=== Begin Enclosure ===
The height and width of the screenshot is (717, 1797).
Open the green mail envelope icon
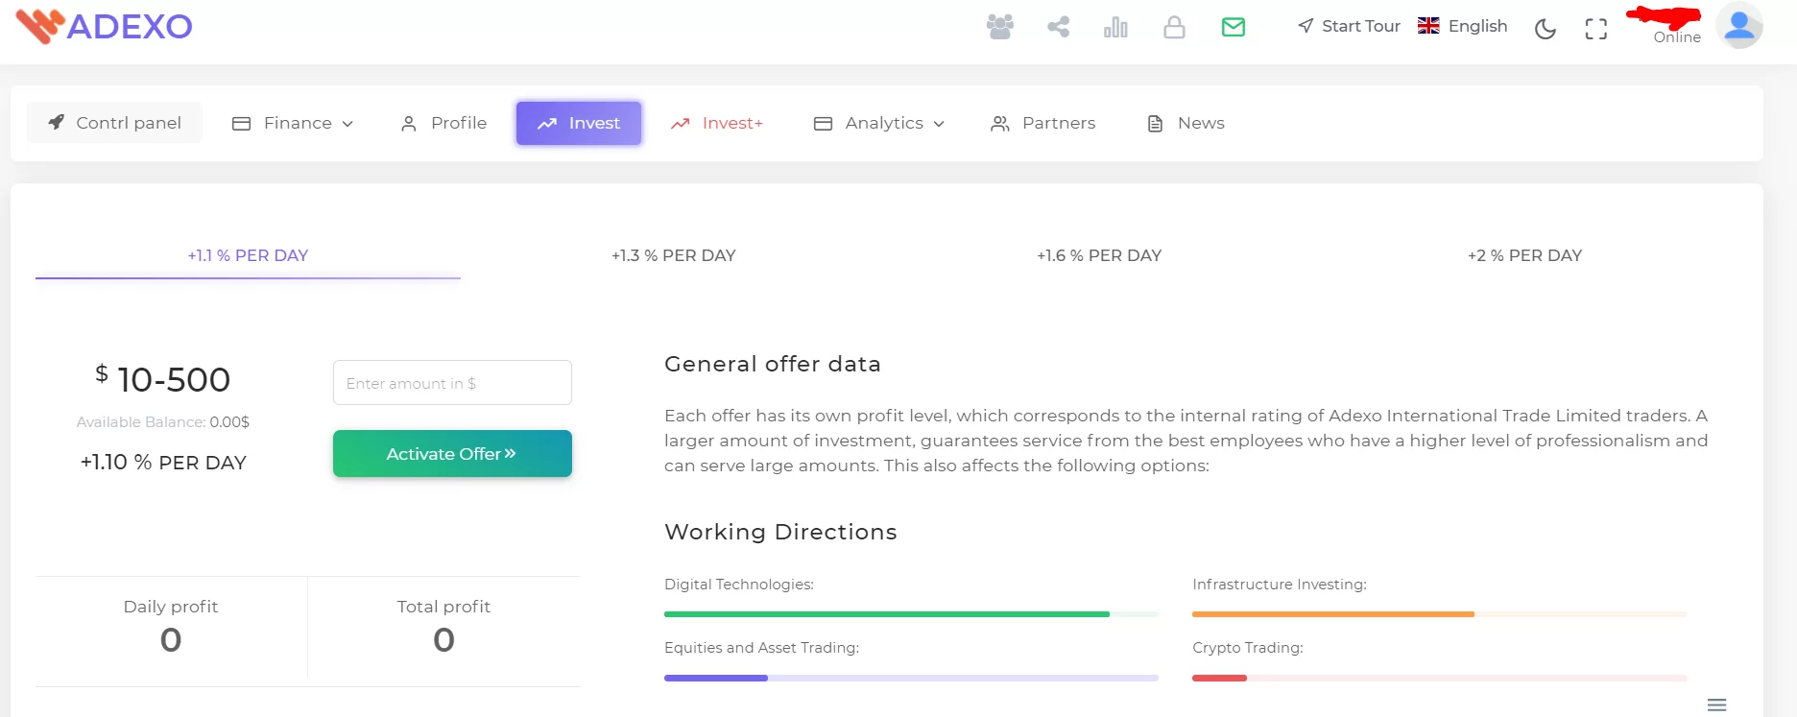tap(1234, 27)
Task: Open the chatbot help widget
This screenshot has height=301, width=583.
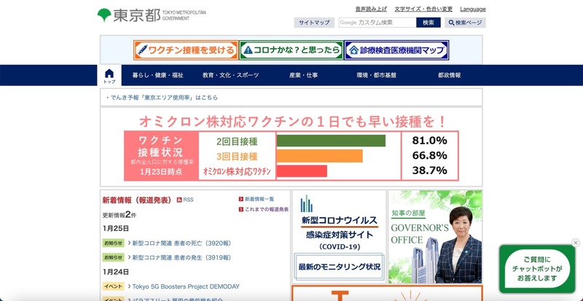Action: coord(540,268)
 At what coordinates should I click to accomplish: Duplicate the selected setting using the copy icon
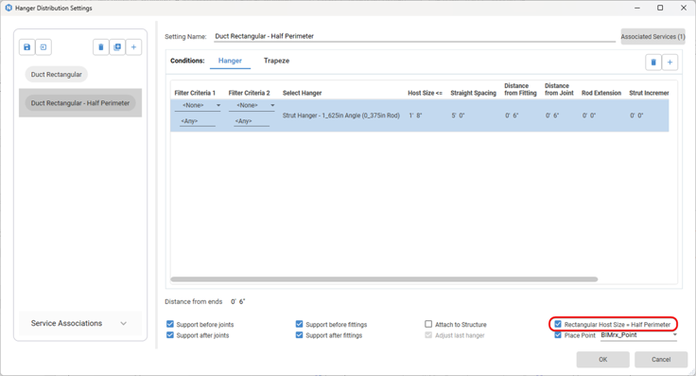(117, 47)
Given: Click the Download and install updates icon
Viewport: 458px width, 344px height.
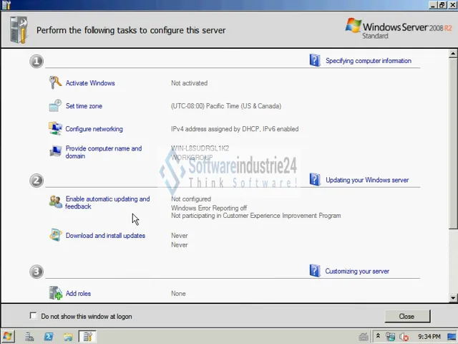Looking at the screenshot, I should pos(55,235).
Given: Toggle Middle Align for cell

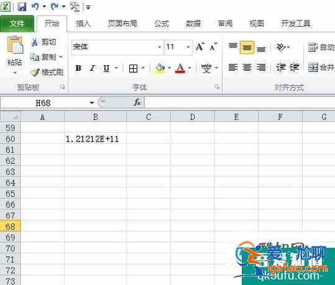Looking at the screenshot, I should (x=247, y=47).
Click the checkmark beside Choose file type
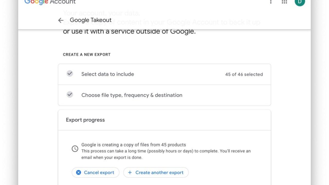Viewport: 329px width, 185px height. tap(70, 95)
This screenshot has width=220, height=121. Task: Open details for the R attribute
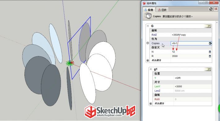(210, 56)
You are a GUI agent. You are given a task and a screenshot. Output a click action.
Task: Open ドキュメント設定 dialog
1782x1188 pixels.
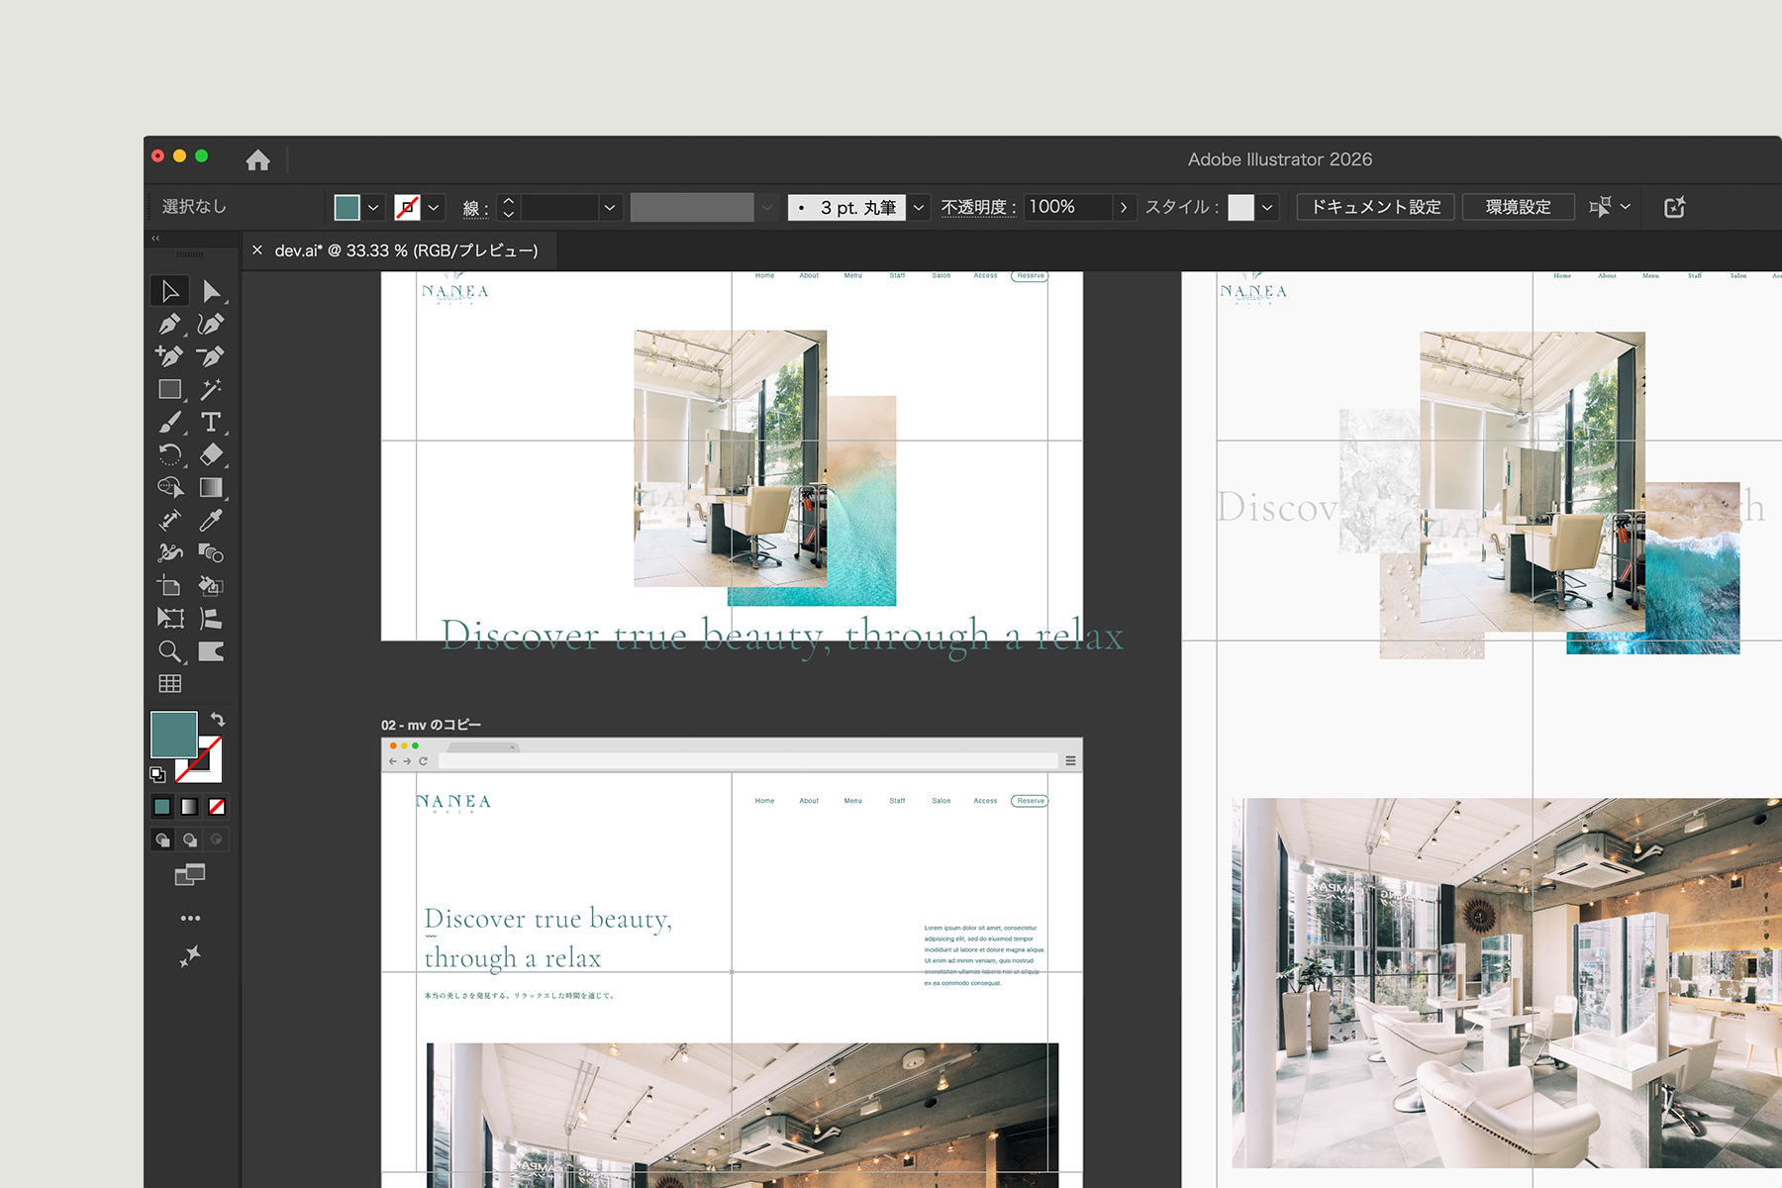tap(1375, 207)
=== End Enclosure ===
• _Activity_:
Only the lines starting at the one that holds "Given: Click the" and ending at the last line of the data belong in your answer. Please set them down exactly and omit the pictures.

• _Problem solution_:
Given: Click the Download and install updates icon
Viewport: 458px width, 344px height.
Looking at the screenshot, I should pos(55,235).
Given: Toggle Middle Align for cell

Looking at the screenshot, I should (x=247, y=47).
Click the checkmark beside Choose file type
Viewport: 329px width, 185px height. tap(70, 95)
This screenshot has width=220, height=121. Task: Open details for the R attribute
(210, 56)
You are a GUI agent. You are given a task and a screenshot. Output a click action.
Task: Open ドキュメント設定 dialog
1782x1188 pixels.
tap(1375, 207)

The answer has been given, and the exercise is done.